As hostes agitam-se agora perante a chegada à arena circense em que se transformou a política de um homem de quem, diz-se, pouco se sabe acerca do que pensa. O que não deixa de ser curioso, já que Marcelo conseguiu ser eleito e reeleito também sem que o país lhe conhecesse uma ideia, o que nunca levantou qualquer celeuma. Talvez por uma razão: Marcelo podia ter as convicções bem guardadas, mas o seu desembaraço para conviver com a situação e respectiva mediocridade era sobejamente conhecido, o que gerava menos susto, e Gouveia e Melo é temido porque as fardas assustam uma elite de cobardes. Acena-se com a possível e perigosa presidencialização de um regime que já está, afinal, presidencializado na figura do Primeiro-ministro, num regime de chancelaria em que o Chefe de Estado mais não é do que um bibelot eleito, mais vazio do que nunca depois de dez anos de traquinice. E não se percebe que é por todos os receios que o almirante Gouveia e Melo suscita que é ele quem está em melhores condições de ser o próximo Presidente da República: traz com ele a autoridade, um legado de competência, e eventualmente pode mesmo representar uma nova presidencialização do regime, que passará necessariamente, e por essa via, a ser outra coisa, ignorando os partidos que se conhecem, até porque, provavelmente, terá de avançar com um outro.

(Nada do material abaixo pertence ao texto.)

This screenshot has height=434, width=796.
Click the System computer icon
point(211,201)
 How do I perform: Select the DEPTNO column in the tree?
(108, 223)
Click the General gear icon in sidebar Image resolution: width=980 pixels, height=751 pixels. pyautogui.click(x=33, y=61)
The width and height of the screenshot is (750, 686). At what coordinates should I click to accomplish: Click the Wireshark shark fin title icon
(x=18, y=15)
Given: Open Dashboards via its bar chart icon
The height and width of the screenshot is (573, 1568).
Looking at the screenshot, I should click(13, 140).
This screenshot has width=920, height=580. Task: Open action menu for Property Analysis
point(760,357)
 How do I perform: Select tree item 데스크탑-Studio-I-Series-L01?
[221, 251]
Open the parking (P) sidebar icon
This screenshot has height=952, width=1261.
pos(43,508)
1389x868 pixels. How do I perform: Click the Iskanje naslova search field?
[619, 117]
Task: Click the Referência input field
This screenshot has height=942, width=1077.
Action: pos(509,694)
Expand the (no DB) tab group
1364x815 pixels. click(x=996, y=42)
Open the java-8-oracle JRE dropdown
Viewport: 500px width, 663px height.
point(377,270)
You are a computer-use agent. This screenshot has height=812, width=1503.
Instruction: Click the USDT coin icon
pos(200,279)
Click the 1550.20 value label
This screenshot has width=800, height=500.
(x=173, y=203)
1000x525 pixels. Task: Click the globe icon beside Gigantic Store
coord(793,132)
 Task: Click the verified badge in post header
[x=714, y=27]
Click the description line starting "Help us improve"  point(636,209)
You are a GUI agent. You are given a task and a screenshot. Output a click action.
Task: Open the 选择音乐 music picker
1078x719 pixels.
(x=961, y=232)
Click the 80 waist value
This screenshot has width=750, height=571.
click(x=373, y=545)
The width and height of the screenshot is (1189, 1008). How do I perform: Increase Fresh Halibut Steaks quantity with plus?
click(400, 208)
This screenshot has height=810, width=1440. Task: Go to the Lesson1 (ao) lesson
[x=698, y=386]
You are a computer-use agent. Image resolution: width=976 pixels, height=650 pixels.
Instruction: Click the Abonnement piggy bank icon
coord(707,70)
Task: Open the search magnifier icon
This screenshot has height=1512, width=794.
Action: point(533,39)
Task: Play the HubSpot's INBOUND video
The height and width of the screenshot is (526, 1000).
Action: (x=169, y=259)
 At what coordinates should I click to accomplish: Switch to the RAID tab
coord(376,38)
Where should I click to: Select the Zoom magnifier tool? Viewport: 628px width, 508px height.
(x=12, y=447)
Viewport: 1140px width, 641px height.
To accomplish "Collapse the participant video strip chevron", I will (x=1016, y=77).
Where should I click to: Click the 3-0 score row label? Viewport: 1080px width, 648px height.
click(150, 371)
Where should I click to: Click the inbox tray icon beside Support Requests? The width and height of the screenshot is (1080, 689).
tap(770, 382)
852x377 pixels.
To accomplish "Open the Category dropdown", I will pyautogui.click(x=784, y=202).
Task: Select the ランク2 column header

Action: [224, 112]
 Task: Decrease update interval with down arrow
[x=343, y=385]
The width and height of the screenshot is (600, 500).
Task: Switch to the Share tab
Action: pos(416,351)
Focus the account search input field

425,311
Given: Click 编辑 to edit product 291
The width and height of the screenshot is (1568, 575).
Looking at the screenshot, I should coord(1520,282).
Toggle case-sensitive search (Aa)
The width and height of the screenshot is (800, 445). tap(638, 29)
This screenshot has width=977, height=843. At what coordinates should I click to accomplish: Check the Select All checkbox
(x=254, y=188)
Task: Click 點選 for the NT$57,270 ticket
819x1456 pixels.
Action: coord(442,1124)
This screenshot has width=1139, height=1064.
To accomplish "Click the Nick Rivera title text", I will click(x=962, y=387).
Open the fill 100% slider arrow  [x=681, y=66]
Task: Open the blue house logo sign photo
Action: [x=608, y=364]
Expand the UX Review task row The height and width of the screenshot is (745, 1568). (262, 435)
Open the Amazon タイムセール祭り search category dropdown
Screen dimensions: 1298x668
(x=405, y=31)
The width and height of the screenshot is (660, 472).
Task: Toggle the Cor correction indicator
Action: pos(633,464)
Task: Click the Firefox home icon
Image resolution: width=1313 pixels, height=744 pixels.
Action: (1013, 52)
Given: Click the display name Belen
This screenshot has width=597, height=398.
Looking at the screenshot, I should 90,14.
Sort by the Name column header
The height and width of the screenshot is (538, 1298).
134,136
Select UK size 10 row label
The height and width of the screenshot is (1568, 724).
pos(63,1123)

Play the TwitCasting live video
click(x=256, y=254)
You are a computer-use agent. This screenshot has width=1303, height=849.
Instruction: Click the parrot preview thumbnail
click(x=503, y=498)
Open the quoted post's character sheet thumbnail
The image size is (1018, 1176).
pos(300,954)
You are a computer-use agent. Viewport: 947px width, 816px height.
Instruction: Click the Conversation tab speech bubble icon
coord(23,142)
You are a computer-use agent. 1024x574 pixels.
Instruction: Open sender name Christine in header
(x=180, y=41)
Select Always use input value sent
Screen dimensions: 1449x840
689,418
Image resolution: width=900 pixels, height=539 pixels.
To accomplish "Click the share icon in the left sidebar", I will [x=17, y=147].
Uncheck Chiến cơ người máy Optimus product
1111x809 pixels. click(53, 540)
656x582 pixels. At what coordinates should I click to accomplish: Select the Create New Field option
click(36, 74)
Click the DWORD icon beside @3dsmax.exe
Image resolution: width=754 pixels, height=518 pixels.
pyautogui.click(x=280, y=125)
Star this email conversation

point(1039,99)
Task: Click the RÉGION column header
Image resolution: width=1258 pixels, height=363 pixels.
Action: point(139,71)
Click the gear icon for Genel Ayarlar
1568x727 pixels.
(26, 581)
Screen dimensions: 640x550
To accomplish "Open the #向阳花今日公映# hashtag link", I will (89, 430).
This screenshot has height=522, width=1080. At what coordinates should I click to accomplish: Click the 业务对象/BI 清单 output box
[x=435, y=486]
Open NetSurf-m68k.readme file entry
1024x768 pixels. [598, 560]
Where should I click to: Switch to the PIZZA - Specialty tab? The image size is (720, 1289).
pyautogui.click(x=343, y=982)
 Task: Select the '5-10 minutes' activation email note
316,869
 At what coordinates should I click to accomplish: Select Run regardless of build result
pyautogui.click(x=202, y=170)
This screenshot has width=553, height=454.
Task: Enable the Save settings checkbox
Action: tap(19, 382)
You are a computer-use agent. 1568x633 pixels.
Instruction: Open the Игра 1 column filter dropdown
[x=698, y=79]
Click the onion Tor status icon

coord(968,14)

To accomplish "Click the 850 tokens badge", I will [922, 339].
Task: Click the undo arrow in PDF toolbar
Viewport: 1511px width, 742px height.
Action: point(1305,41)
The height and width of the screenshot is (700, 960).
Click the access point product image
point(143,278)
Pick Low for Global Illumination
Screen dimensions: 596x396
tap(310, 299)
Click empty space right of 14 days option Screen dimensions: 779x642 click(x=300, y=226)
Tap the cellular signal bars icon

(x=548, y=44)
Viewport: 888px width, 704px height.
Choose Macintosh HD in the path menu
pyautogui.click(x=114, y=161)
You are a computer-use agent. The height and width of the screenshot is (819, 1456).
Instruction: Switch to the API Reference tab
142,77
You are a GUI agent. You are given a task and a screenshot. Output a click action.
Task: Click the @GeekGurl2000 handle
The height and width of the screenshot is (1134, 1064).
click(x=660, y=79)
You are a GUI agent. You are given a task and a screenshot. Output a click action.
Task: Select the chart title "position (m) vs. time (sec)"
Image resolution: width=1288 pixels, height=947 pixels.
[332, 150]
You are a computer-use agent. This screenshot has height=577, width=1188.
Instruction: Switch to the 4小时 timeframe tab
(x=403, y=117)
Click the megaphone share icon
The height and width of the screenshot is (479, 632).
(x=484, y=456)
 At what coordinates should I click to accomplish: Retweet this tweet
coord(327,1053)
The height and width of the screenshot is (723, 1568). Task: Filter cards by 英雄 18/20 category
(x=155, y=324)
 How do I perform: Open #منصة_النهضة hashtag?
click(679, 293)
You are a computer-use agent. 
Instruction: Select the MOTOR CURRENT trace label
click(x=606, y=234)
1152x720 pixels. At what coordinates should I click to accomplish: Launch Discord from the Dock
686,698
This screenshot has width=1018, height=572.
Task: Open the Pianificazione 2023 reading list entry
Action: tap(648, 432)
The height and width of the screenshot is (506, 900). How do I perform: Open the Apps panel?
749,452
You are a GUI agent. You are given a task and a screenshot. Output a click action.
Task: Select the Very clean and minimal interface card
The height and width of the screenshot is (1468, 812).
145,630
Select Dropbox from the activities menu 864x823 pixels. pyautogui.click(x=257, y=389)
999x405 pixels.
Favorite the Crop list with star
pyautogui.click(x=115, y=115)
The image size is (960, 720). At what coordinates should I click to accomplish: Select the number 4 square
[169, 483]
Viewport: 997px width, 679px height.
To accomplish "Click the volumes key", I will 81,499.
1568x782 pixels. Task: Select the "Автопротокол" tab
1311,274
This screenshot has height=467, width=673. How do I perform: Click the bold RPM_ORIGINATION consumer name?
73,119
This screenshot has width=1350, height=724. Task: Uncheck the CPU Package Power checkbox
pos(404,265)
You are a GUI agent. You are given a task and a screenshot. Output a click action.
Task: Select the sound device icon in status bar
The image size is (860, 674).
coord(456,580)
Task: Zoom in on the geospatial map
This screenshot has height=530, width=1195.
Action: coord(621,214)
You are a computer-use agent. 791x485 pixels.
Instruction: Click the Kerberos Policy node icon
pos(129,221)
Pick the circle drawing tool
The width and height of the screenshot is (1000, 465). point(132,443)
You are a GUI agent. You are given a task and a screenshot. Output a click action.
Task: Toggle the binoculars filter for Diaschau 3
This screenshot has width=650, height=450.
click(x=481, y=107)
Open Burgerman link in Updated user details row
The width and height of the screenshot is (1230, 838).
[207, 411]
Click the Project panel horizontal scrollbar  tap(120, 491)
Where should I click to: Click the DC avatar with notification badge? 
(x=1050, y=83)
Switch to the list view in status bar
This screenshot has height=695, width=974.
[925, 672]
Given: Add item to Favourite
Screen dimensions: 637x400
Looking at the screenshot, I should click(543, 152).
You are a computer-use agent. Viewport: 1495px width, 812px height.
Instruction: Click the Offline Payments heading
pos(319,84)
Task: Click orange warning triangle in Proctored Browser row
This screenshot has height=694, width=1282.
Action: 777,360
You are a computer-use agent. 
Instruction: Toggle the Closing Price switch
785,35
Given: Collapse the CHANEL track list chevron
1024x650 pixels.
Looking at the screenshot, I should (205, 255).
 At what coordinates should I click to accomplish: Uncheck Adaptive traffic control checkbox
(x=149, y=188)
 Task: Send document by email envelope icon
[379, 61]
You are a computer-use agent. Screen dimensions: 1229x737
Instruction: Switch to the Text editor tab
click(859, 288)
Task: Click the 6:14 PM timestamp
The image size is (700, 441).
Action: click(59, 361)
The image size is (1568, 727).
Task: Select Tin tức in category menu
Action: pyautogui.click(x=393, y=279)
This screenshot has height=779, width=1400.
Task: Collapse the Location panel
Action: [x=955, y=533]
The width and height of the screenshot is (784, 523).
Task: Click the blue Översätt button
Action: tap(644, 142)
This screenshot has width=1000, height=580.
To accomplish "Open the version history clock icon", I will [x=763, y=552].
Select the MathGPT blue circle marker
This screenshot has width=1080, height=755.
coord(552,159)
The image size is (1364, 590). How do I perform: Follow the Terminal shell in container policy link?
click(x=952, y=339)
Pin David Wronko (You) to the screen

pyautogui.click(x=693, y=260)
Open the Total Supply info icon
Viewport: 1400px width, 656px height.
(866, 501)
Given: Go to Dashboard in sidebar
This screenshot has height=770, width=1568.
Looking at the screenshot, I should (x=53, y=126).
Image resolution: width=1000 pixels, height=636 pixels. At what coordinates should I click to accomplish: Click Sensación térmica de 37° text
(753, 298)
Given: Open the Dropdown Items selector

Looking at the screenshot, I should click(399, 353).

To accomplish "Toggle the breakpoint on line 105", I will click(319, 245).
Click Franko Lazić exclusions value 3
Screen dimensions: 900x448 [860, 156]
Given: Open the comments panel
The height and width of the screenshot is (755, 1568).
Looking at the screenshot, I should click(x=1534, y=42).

Poderíamos, talvez, estar perante um caso dramático. Não creio que seja o caso. Gouveia e Melo é um péssimo sinal pelas razões mais simples. Porque é um funcionário, não um político. Pode vir a sê-lo, por agora não é. O seu legado é apenas o da competência: o que, num país relativamente sério, seria uma facto banal, parece ser agora visto pela maioria como uma excentricidade digna das maiores honras. Num país que se habituou a não ver com regularidade responsáveis administrativos do Estado a desempenhar com competência o seu trabalho, promover à chefia de Estado o melhor operacional de logística que conhecemos faz lembrar aqueles pedaços de terceiro-mundismo, onde o chefe da guerrilha se torna, por ser o melhor carniceiro, Presidente, como se uma coisa pudesse significar a outra. E porque tudo isto encerra a realidade de uma sociedade dependente e medíocre, que procura um salvador, depois de dez anos de entretenimento. Gouveia e Melo e o seu possível sucesso são sintoma de um atraso: como alguém dizia, um país que anseia por alguém que o salve, é porque já nem salvo merece ser.

Nada temais, pois. O Estado português serve hoje para duas singelas funções: sugar à Europa tudo quanto pode, e fazer o que o vinho alegadamente fazia no tempo da ditadura, isto é, dar de comer a um milhão de lares, razão pela qual não se vislumbrará mudança alguma no horizonte, nem para melhor, nem para pior, excepto talvez na forma. De resto, o sucesso eleitoral, hoje, mede-se mais pela capacidade de agradar a uma multidão de brutos, dizendo-lhes apenas o que querem ouvir, mas não fazendo nada por mudar o que ninguém quer ver alterado, do que em convencer uma maioria esclarecida e volátil de que a sua proposta política é melhor que a dos restantes. Ninguém sabe nada do que aí vem, se é que vem alguma coisa. Confesso que não me agrada esta pulsão portuguesa pelo surgimento de um caudilho salvífico. Mas uma coisa é certa: depois de Marcelo, pior do que está não fica. É nesse ponto que estamos, infelizmente.